Entre os pontos em discussão estão o tamanho do fundo de desenvolvimento regional, o prazo de transição da origem para o destino na cobrança do futuro IVA e o formato de distribuição dos recursos entre estados e municípios, entre outros pontos.
A proposta do relator contempla um valor de R$ 40 bilhões anuais para o chamado fundo de desenvolvimento regional, que seria pago pela União aos estados e municípios. Os pagamentos começariam em 2029, a partir de R$ 8 bilhões, e chegariam a R$ 40 bilhões anuais a partir de 2033.
O relatório de Aguinaldo Ribeiro também prevê a criação de um fundo de compensação para as perdas decorrentes do fim da guerra fiscal, que iniciaria com R$ 8 bilhões em 2025 e aumentaria até R$ 32 bilhões em 2028, reduzindo gradualmente até 2032. O valor total desse fundo é de R$ 160 bilhões.
Conforme a proposta do relator, o prazo de transição dos impostos atuais (PIS/Cofins, ICMS e ISS) para os futuros IVAs federal, estadual e municipal é de 2026 a 2032. Já o período de transição para que os impostos sobre o consumo sejam cobrados totalmente no local de consumo, em vez de serem cobrados na origem, é de 50 anos, de 2029 a 2078.
Segundo Carlos Eduardo Xavier, presidente do Conselho que reúne os secretários de Fazenda dos estados, além do valor do fundo de desenvolvimento regional, que está abaixo do que os estados buscam, também há divergências em relação ao critério de divisão dos recursos.
Os estados mais populosos pedem que o peso da população no cálculo da divisão dos recursos seja maior em vez do critério de renda mais baixa (chamado de PIB invertido). Xavier acredita que é possível chegar a um consenso. Os governadores também solicitam que esse critério de divisão seja estabelecido na constituição, em vez de lei complementar.
Os estados também desejam que a transição da origem para o destino ocorra em 26 anos, em vez dos 50 anos propostos pelo relator. Além disso, propõem que o seguro receita, correspondente a 5% do IBS (o IVA estadual e municipal), incida sobre toda a arrecadação a partir do 26º ano, com 60% destinado aos estados e 40% aos municípios. Argumentam que isso aumentaria a segurança para os estados produtores não perderem arrecadação.
Os estados também solicitam uma transição mais gradual dos impostos atuais (ICMS e ISS) para o IBS (o IVA estadual e municipal), com início apenas em 2033, após o término da vigência dos benefícios concedidos.

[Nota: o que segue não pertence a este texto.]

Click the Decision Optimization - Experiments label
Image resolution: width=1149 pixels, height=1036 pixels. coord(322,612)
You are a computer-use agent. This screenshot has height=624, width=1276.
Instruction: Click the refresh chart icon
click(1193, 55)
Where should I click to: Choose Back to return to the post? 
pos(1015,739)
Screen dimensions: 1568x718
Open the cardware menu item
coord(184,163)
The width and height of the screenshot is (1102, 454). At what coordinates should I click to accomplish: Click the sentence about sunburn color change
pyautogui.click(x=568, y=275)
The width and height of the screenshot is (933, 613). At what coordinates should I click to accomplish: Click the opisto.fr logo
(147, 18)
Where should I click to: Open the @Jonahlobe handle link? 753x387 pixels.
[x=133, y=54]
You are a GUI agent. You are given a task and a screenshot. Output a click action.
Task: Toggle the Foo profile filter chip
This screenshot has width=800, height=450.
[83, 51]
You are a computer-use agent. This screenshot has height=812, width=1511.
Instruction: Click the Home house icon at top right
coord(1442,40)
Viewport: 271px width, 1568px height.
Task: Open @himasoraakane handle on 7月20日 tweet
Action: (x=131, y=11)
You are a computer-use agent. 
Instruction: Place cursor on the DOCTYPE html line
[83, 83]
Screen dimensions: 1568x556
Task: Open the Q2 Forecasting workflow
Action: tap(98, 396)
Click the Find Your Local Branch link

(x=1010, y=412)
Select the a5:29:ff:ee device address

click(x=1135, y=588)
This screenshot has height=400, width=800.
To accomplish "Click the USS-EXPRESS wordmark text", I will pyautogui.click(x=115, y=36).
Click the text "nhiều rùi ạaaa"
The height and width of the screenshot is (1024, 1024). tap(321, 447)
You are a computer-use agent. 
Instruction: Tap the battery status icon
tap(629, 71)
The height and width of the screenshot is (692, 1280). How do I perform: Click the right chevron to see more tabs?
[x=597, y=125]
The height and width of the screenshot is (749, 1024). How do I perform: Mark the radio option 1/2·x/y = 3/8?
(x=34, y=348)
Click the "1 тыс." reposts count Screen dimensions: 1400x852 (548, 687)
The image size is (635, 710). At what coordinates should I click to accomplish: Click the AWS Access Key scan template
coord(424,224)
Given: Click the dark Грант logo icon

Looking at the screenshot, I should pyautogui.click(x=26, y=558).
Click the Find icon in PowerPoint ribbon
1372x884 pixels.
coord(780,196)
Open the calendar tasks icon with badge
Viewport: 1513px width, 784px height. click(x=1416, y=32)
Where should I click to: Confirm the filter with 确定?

Nesse período, parte dos recursos do fundo de compensação seria destinada ao fundo de desenvolvimento regional.
Alguns estados, como São Paulo e Pará, questionam também o modelo de arrecadação centralizado dos recursos, no qual os valores seriam centralizados e posteriormente divididos entre estados e municípios.
Segundo Xavier, do Comsefaz, os estados também solicitam que fique mais claro no texto constitucional como será resolvida a questão da Zona Franca de Manaus (ZFM), cujos benefícios serão mantidos.
Na quinta-feira, o relator Aguinaldo informou que o IPI será substituído pelo imposto seletivo para manter a competitividade da região. O imposto seletivo, aplicado aos produtos da Zona Franca, seria estendido para outras regiões e permaneceria em zero para os produtores locais.